## EXERCISE OBJECTIVE
Turn the entries below into a numbered list, skipping blank lines and leaving out the pictures. Cover only the part that opens with the line containing "Click the blue -1.00% discount value" and closes with the line containing "Click the reCAPTCHA を使ってみる heading", both of those lines included.

## GIVEN RECORDS
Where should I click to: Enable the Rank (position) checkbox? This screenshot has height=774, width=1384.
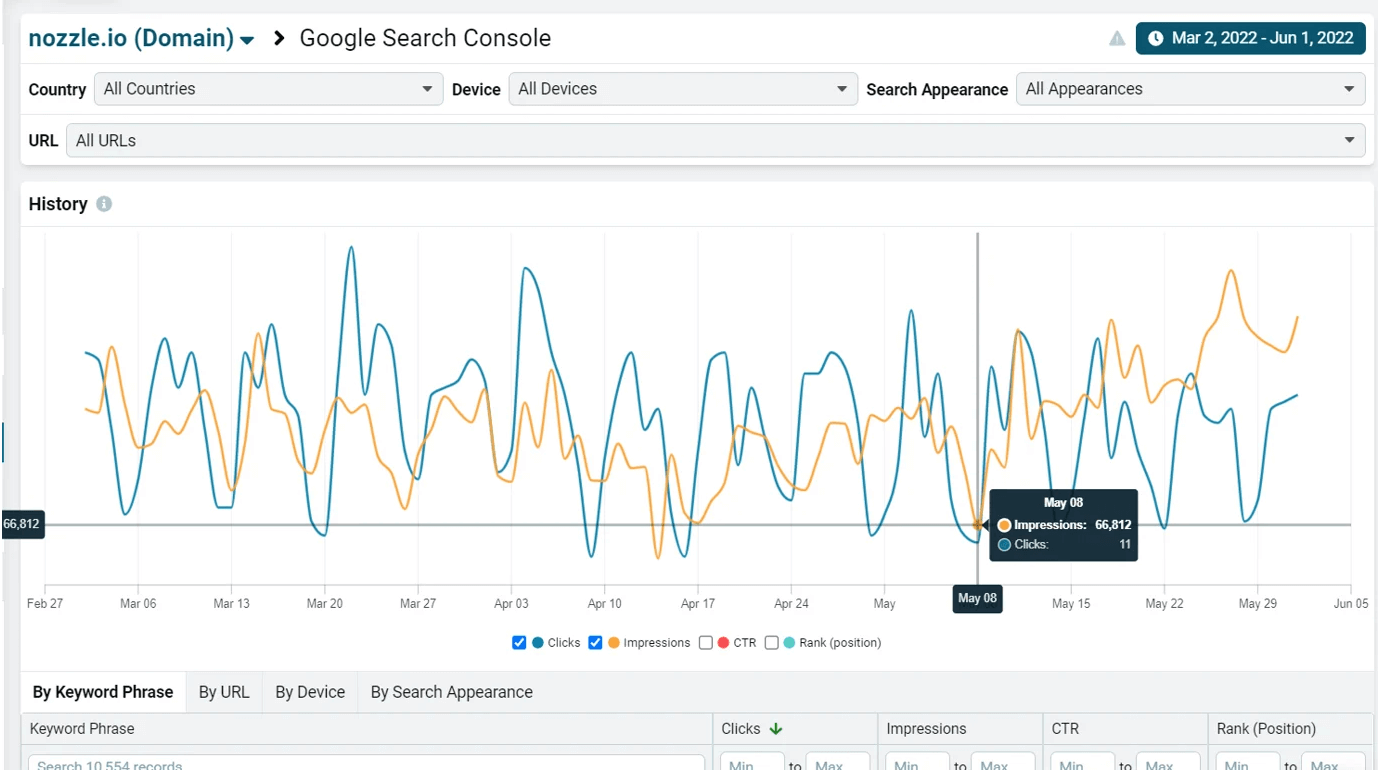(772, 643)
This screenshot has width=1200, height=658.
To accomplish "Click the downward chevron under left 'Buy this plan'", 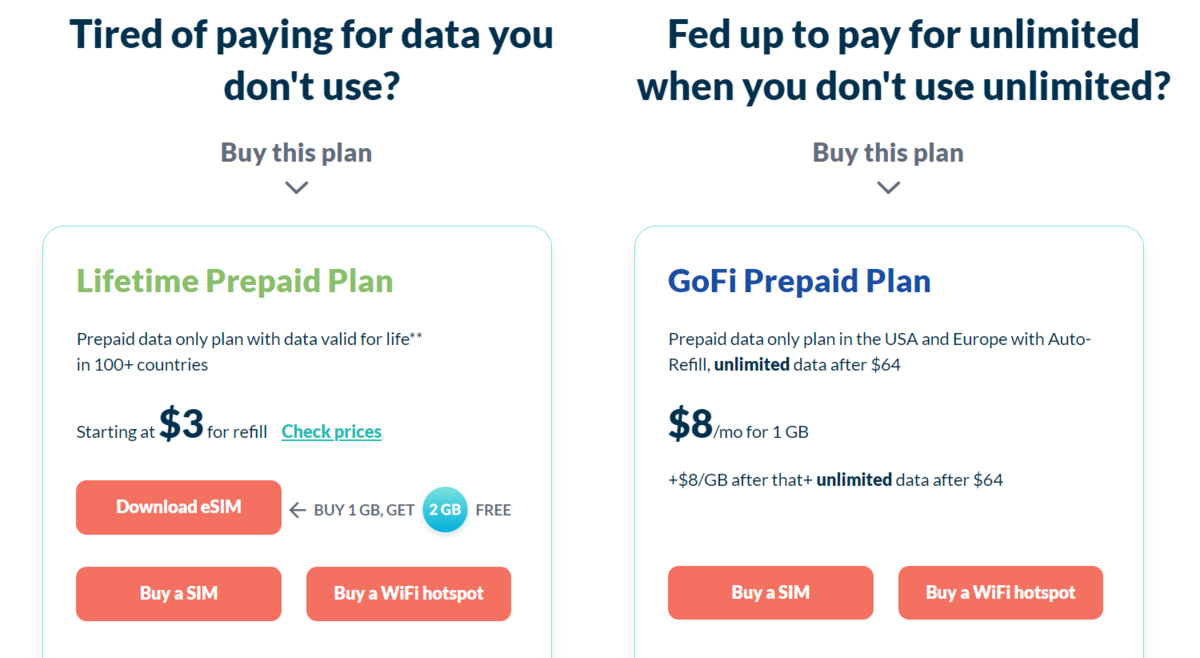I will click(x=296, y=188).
* * *
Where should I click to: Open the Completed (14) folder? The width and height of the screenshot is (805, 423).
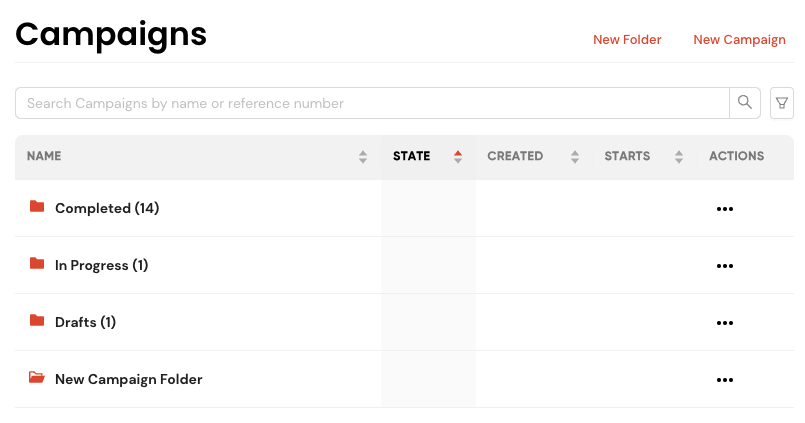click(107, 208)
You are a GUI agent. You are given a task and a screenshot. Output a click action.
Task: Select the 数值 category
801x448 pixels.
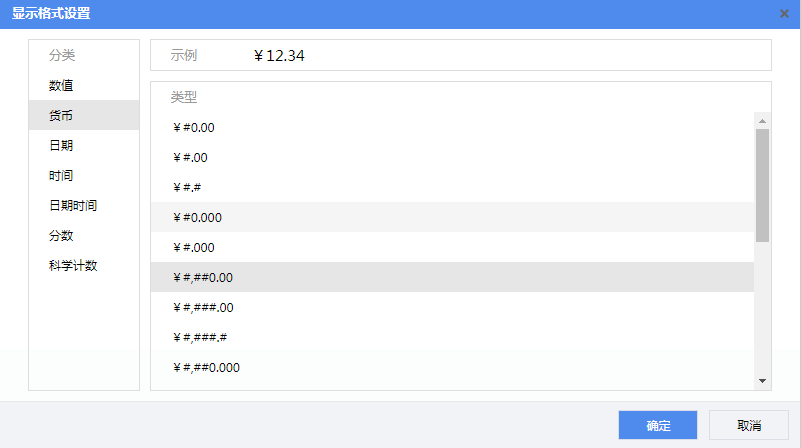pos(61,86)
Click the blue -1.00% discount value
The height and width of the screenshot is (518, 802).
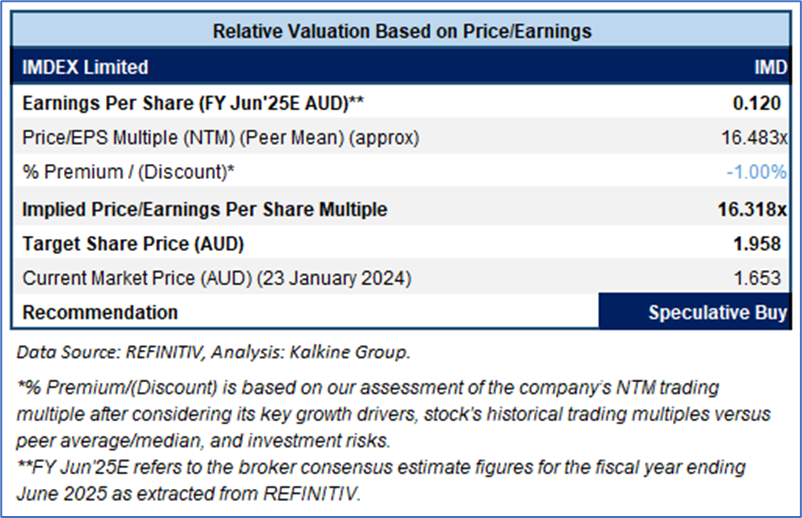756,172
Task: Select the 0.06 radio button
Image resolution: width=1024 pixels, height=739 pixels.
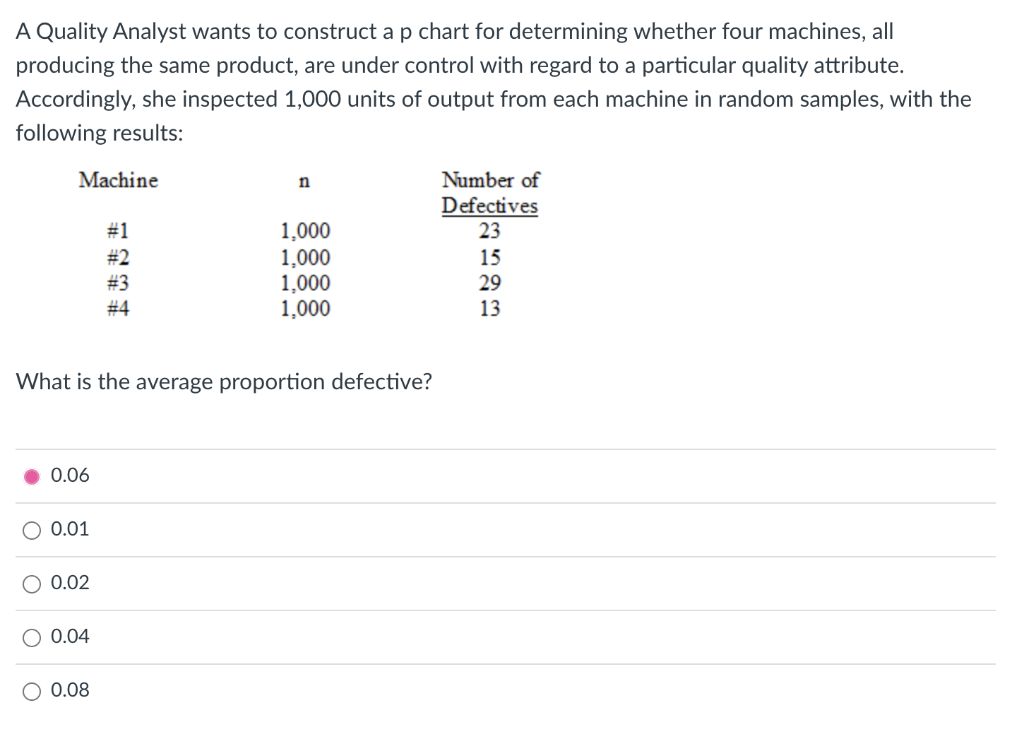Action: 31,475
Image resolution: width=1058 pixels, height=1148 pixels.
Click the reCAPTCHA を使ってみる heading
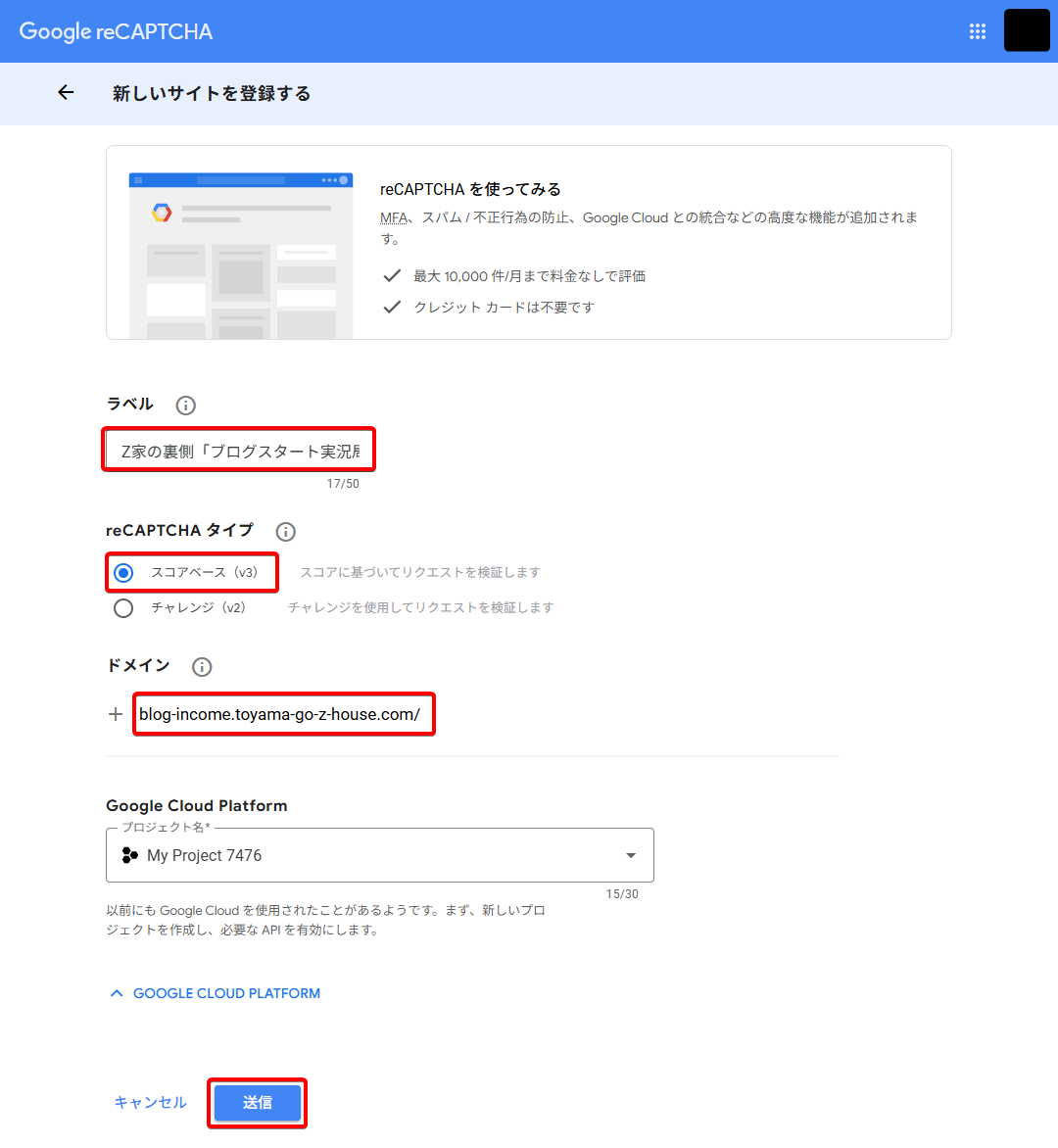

## WRITTEN SOLUTION
1. Click the blue -1.00% discount value
2. The height and width of the screenshot is (518, 802).
3. 756,172
4. Task: Select the 0.06 radio button
5. Image resolution: width=1024 pixels, height=739 pixels.
6. Action: 31,475
7. Image resolution: width=1058 pixels, height=1148 pixels.
8. Click the reCAPTCHA を使ってみる heading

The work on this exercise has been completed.